====== Excerto
Acórdão do Tribunal da Relação de
Évora
Processo:
882/23.8T8OLH.E1
Relator: CRISTINA DÁ MESQUITA
Descritores: IMPUGNAÇÃO DAS DELIBERAÇÕES SOCIAIS
PRAZO DE CADUCIDADE
Data do Acordão: 01/11/2024
Votação: UNANIMIDADE
Texto Integral: S
Sumário: 1 - Em face do disposto no artigo 380.º/1 e 3, do CPC o prazo para o exercício da ação cautelar conta-se a partir da data da realização da assembleia-geral se o sócio tiver sido regularmente convocado; não tendo sido, será contado a partir do conhecimento da deliberação.
2 - A lei fixa como relevante para o início da contagem daquele prazo, a data do efetivo conhecimento, pelo sócio, do teor da deliberação (quando aquele não haja sido regularmente convocado para a assembleia) ou a data da própria deliberação, nos casos em que o sócio foi regularmente convocado pressupondo a lei que o sócio teve ou poderia ter tido conhecimento do teor das deliberações.
3 - O prazo de 10 dias previsto no artigo 380.º/1, do CPC corre em férias judiciais porquanto se trata de um processo urgente, aplicando-se-lhe o regime de contagem previsto no artigo 138.º do Código de Processo Civil.
(Sumário da Relatora
Decisão Texto Integral: Apelação n.º 882/23.8T8OLH.E1
(2.ª Secção)

Relatora: Cristina Dá Mesquita
Adjuntos: Rui Machado Amorim
Anabela Luna de Carvalho

Acordam os Juízes do Tribunal da Relação de Évora:

I. RELATÓRIO
I.1.
(…) – Sociedade de Administração de Bens (…), Lda. requerente no procedimento cautelar comum que moveu contra:
- Administração do Condomínio do (…);
- (…);
- (…); e
- (…)
Interpôs recurso do despacho proferido pelo Juízo de Competência Genérica de Olhão, Juiz 2, do Tribunal Judicial da Comarca de Faro, o qual julgou procedente a exceção perentória de caducidade de propositura do presente procedimento cautelar de suspensão de deliberações sociais e, consequentemente, declarou extinto o direito de ação que a requerente pretendia fazer valer, absolvendo os requeridos dos pedidos formulados.

A requerente/apelante instaurou o presente procedimento cautelar, como comum, requerendo que:
(i) Os requeridos fossem condenados a absterem-se de praticar atos enquanto Administração do (…);
(ii) Fosse decretada a inversão do contencioso, por se verificarem os seus requisitos, dispensando-se a requerente da propositura da ação principal;
(iii) Se declarasse a nulidade ou anulabilidade da realização da Assembleia Extraordinária de Condóminos do dia 15 de julho de 2023 e de todas as decisões nela tomadas por serem ilegais;
(iv) Se determinasse como nula ou anulável qualquer decisão tomada na Assembleia Extraordinária do dia 15 de julho de 2023 por ter sido impedido o direito de voto da condómina da fração (…).
============
====== Dados do exercício
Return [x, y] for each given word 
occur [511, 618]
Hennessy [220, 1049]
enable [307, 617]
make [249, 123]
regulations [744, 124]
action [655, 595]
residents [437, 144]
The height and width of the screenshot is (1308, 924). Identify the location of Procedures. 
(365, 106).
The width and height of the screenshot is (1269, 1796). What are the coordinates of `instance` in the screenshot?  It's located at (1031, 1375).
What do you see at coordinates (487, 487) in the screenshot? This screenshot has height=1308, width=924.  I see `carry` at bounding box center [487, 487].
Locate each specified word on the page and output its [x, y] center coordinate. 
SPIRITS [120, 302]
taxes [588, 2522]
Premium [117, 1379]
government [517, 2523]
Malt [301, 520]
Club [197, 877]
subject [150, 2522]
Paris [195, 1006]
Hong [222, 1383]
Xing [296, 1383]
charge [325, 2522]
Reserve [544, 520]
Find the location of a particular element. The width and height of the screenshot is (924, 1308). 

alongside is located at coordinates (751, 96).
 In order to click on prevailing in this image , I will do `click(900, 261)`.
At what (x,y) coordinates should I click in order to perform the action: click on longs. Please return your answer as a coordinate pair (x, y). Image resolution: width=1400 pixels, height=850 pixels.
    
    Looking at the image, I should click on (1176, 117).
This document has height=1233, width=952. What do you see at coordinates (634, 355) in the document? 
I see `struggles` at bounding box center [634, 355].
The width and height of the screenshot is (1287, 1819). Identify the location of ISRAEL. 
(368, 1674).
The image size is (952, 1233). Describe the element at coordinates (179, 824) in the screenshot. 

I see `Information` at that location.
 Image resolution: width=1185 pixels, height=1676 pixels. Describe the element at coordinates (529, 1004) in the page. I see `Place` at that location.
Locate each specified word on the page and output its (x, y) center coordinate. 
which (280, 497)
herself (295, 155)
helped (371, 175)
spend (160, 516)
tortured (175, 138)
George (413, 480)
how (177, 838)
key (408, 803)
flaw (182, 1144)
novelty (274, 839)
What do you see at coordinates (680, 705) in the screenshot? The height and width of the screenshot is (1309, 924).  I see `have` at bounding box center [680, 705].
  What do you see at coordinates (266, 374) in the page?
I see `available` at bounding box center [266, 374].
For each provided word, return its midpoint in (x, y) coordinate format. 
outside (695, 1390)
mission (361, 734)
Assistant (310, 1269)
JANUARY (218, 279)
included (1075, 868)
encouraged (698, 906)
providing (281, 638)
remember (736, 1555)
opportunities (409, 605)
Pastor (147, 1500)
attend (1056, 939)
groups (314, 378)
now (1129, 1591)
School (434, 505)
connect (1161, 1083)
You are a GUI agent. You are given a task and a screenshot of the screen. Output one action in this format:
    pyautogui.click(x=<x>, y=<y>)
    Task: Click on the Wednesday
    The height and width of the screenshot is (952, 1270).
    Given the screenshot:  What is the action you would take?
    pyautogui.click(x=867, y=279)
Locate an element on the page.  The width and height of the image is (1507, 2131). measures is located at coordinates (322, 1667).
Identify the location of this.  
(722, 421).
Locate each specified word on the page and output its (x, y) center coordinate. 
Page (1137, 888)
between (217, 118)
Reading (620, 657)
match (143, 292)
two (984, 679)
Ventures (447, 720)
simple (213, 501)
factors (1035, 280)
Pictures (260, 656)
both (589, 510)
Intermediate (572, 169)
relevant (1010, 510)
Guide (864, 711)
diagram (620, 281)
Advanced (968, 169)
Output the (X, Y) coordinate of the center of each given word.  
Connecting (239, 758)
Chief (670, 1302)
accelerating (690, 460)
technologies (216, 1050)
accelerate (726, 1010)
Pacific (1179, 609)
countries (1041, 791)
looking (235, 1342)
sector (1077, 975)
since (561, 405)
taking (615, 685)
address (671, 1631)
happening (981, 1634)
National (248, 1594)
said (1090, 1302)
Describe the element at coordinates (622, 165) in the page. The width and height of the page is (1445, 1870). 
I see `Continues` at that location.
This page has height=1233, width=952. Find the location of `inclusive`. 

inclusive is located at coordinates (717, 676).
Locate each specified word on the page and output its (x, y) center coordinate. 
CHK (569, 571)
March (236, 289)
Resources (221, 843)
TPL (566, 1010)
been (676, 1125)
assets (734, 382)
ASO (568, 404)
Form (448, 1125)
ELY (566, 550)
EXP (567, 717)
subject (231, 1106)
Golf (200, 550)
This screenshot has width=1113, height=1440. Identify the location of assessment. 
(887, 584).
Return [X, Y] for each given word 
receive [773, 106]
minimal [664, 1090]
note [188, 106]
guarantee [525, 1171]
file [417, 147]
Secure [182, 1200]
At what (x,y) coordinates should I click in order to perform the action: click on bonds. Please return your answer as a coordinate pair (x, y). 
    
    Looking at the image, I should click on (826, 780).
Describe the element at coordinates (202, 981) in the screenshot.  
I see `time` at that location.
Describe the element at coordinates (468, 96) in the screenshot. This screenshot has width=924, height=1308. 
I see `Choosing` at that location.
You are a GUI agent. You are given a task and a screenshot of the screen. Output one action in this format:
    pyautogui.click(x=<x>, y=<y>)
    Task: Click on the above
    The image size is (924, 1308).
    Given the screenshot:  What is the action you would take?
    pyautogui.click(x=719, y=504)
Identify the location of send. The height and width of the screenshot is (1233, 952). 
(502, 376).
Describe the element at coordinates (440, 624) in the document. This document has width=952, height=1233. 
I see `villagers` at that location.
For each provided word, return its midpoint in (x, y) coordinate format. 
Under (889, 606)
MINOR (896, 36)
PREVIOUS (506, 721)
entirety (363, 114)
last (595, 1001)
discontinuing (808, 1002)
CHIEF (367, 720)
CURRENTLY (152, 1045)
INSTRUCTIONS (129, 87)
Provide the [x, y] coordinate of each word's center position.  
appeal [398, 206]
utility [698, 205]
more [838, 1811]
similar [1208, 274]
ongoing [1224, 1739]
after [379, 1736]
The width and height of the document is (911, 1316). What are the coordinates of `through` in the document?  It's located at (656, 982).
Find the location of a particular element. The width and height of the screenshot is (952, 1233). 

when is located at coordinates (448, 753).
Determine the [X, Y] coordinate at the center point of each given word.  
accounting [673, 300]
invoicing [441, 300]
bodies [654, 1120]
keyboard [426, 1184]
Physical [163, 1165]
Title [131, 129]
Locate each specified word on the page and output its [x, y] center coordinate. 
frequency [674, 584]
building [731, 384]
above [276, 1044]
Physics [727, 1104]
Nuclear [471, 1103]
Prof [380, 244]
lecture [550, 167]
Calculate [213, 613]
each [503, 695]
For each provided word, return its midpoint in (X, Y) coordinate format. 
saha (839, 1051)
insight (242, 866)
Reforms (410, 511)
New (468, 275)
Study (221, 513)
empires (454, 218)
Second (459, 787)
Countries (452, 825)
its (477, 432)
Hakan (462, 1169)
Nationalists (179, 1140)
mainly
============
**Tarefas a realizar:**
A. Segundo o acórdão, em que data se realizou a Assembleia Extraordinária de Condóminos?
B. Substitui "Wednesday" por "Friday" nos registos, começando na linha que contém "groups (314, 378)" e terminando depois da linha que contém "Ventures (447, 720)", e apresenta apenas essas linhas, com tudo o resto inalterado.

**Respostas por tarefa:**
A. No dia 15 de julho de 2023.

B.
groups (314, 378)
now (1129, 1591)
School (434, 505)
connect (1161, 1083)
You are a GUI agent. You are given a task and a screenshot of the screen. Output one action in this format:
    pyautogui.click(x=<x>, y=<y>)
    Task: Click on the Friday
    The height and width of the screenshot is (952, 1270).
    Given the screenshot:  What is the action you would take?
    pyautogui.click(x=867, y=279)
Locate an element on the page.  The width and height of the image is (1507, 2131). measures is located at coordinates (322, 1667).
Identify the location of this.  
(722, 421).
Locate each specified word on the page and output its (x, y) center coordinate. 
Page (1137, 888)
between (217, 118)
Reading (620, 657)
match (143, 292)
two (984, 679)
Ventures (447, 720)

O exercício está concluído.